:: Data for this task ::
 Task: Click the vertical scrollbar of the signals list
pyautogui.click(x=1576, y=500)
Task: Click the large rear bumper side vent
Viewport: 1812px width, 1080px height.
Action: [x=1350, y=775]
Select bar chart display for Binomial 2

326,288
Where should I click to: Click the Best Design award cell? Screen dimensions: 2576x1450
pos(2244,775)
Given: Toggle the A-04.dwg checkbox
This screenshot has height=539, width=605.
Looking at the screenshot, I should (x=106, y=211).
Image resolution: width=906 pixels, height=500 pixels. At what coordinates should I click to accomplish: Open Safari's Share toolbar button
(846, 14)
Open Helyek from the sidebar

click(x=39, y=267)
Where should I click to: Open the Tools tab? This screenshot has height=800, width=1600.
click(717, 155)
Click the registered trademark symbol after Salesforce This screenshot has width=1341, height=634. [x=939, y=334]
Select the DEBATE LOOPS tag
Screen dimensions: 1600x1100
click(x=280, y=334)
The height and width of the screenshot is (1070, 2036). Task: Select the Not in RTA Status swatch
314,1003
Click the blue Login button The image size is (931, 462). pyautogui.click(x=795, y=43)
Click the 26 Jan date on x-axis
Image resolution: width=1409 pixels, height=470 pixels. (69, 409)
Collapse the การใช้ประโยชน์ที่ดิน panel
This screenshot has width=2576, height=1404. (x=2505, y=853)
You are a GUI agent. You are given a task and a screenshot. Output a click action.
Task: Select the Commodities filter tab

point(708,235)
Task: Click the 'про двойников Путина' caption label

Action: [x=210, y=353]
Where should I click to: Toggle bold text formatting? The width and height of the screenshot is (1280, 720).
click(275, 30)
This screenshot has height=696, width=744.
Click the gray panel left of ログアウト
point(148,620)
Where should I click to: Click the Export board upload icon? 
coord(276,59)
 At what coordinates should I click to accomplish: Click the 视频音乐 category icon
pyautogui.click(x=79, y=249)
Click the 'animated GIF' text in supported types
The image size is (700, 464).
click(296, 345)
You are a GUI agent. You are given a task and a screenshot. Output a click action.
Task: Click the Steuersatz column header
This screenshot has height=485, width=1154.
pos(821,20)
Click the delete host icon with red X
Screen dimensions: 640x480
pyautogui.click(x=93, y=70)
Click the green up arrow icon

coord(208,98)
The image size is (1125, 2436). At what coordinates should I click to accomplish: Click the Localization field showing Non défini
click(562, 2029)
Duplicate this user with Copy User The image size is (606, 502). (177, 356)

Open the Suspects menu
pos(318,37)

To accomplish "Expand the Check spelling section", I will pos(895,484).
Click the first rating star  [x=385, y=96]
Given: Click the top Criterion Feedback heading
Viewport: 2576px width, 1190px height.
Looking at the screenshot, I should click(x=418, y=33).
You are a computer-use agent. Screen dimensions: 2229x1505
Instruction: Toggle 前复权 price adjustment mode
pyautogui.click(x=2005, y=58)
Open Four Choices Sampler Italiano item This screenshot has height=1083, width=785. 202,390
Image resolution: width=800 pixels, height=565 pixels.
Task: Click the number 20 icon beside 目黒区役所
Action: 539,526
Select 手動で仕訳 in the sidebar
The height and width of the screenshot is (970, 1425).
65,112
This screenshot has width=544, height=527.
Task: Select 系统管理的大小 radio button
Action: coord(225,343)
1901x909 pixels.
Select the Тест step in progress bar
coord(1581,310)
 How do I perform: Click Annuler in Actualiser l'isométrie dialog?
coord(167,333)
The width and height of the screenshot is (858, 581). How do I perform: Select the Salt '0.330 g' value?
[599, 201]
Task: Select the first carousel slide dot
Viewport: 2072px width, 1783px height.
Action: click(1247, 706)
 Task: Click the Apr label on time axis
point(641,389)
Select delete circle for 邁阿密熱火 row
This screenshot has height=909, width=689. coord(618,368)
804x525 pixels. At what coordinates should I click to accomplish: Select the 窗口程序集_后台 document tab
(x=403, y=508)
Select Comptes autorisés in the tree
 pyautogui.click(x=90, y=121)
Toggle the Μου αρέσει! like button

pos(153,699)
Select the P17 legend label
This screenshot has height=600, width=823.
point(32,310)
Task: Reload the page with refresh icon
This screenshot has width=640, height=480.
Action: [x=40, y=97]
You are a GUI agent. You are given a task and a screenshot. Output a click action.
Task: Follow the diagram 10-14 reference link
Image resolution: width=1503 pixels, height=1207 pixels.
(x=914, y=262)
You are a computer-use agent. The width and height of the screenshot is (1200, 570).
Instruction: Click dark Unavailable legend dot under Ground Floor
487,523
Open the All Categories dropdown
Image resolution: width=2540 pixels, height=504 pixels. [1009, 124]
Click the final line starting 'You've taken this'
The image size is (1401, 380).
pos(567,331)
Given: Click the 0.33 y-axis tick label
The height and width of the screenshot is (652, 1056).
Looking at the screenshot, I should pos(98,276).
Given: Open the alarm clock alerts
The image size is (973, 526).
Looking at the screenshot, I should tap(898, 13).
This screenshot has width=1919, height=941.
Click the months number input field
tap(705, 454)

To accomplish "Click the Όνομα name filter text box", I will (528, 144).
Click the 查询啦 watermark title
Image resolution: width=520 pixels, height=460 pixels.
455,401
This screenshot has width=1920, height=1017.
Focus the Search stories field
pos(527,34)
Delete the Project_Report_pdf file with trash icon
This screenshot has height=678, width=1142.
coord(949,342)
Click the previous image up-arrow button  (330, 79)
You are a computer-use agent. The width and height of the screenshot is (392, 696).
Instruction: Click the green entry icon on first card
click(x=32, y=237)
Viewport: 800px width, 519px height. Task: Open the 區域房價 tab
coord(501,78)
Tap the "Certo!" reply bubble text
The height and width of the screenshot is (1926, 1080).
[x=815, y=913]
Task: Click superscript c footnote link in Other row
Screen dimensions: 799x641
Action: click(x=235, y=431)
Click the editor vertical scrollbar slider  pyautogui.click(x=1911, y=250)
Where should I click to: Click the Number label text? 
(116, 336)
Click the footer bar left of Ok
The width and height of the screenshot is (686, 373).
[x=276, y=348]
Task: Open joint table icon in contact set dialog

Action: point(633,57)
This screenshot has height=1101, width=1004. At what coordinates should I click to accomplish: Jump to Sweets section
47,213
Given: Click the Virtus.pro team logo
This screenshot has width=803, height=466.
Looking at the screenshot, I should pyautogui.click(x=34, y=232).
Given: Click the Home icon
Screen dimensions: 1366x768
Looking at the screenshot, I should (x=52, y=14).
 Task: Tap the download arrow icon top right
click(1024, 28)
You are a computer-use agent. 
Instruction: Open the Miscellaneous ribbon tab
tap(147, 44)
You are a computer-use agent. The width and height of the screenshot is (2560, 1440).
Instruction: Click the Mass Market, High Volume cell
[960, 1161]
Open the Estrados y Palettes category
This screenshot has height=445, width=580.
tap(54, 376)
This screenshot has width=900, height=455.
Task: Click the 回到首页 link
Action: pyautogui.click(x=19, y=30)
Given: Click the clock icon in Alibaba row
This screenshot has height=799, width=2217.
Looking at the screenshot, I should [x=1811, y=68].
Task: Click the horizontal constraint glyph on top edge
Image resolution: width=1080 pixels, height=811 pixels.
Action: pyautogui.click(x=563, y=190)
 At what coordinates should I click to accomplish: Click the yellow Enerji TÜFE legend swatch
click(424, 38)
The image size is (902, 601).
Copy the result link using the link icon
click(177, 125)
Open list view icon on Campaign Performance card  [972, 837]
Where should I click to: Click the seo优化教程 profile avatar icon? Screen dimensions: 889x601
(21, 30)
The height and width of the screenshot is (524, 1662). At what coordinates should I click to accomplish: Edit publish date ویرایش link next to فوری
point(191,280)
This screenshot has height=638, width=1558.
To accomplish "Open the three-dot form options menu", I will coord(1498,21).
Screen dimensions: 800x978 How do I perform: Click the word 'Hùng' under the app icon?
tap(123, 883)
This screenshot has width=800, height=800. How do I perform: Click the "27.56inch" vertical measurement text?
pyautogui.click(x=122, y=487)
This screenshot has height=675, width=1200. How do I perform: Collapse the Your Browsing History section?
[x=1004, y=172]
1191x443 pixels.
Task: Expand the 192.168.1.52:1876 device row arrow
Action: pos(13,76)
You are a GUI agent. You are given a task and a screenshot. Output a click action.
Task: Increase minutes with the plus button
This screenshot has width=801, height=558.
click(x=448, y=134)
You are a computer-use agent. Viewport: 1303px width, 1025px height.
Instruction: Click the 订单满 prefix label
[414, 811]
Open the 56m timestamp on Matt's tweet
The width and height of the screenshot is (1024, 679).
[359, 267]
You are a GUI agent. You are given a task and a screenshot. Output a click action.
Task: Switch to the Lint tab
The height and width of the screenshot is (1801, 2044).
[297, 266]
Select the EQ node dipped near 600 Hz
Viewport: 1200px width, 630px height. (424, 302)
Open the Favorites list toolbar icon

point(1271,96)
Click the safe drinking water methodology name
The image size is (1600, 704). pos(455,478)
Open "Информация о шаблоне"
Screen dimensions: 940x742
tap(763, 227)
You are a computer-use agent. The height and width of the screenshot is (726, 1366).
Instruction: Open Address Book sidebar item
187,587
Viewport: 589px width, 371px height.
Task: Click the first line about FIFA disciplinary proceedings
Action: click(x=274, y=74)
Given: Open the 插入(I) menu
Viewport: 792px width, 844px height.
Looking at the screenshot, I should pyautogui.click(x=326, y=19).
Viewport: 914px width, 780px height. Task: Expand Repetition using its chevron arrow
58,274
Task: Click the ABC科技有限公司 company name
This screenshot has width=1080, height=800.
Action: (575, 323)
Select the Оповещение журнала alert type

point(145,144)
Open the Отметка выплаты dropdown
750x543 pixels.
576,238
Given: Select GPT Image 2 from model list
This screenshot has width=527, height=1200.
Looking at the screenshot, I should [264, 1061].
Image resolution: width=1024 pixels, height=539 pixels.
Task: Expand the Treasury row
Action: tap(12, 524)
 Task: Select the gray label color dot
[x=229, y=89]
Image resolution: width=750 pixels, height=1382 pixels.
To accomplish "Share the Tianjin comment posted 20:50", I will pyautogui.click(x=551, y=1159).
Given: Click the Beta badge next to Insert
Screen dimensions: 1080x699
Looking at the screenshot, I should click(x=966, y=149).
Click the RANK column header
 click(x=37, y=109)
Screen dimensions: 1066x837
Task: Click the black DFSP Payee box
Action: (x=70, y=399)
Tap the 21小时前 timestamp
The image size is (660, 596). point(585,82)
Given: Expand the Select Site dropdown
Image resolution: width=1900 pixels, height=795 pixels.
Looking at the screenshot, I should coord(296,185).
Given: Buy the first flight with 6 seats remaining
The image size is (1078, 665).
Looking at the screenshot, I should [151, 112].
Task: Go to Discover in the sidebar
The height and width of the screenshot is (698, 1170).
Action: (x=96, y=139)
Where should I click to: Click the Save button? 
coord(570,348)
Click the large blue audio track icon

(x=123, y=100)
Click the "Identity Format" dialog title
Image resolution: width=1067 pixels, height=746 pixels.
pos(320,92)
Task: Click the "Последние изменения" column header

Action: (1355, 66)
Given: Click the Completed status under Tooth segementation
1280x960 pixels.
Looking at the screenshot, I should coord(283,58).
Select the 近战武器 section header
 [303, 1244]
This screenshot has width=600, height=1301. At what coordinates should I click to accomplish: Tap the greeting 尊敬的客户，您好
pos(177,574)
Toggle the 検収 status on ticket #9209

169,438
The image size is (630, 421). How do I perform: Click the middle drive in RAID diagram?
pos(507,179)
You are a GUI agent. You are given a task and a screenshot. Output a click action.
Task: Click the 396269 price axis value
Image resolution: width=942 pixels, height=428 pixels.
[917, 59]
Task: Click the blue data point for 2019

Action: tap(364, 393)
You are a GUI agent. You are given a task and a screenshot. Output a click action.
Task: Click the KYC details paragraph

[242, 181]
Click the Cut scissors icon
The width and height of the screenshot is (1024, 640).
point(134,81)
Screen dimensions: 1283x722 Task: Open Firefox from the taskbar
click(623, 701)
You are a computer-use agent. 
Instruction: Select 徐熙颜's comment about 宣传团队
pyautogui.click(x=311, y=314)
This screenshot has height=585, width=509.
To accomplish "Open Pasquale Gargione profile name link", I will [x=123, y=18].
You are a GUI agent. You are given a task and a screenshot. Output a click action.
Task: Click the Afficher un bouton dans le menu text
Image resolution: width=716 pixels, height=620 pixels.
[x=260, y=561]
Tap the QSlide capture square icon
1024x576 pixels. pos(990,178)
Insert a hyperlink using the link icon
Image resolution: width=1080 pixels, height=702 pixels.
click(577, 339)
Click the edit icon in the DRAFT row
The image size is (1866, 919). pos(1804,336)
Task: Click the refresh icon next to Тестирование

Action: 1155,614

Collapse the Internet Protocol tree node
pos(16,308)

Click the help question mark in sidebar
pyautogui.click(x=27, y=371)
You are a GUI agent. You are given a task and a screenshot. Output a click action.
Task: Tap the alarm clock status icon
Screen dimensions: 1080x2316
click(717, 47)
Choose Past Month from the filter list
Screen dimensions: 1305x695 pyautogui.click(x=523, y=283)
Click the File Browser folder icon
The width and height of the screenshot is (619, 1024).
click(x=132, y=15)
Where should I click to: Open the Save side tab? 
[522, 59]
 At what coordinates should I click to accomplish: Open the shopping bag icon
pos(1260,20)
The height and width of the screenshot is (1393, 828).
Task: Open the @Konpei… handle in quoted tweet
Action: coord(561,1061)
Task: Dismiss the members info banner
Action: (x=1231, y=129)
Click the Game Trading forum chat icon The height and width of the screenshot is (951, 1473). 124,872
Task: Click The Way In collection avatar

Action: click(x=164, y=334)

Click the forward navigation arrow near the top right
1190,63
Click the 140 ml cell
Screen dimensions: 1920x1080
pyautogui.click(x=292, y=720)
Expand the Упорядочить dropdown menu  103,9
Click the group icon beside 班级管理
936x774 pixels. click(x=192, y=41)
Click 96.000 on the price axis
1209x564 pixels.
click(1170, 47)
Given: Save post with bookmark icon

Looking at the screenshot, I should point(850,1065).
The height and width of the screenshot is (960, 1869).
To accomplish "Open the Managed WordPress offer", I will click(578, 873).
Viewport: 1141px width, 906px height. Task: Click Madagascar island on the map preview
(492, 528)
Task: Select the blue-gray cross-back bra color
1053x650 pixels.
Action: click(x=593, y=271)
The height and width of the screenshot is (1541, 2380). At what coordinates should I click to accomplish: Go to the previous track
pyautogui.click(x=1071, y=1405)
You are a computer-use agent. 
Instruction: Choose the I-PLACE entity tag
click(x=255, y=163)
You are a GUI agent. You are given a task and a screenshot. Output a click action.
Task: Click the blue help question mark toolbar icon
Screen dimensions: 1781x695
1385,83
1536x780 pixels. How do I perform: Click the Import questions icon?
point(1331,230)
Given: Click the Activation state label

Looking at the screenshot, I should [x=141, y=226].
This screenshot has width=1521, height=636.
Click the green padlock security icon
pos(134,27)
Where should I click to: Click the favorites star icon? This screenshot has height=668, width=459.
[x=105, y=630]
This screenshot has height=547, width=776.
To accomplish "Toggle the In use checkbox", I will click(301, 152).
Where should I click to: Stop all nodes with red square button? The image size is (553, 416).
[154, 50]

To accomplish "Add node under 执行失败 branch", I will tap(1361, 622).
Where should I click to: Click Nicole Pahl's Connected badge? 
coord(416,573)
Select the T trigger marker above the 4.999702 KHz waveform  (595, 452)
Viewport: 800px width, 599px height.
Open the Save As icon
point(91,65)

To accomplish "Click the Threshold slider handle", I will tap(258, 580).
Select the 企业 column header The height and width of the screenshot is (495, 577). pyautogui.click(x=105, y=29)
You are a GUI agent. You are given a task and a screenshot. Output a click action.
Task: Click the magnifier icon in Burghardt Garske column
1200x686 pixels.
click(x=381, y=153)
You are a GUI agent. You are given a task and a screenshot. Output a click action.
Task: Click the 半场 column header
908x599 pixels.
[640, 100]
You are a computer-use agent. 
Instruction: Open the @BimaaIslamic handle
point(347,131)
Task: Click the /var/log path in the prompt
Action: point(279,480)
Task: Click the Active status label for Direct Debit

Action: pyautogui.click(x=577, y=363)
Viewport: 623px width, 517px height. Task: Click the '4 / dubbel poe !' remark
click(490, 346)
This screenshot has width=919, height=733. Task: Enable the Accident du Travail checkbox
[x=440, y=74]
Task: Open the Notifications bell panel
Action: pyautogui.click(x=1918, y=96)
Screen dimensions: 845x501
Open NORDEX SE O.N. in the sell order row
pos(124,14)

:: What you should do ::
Go through the material above and count the lines that contain "clock"; give that number alone.

:: Result of the exercise ::
3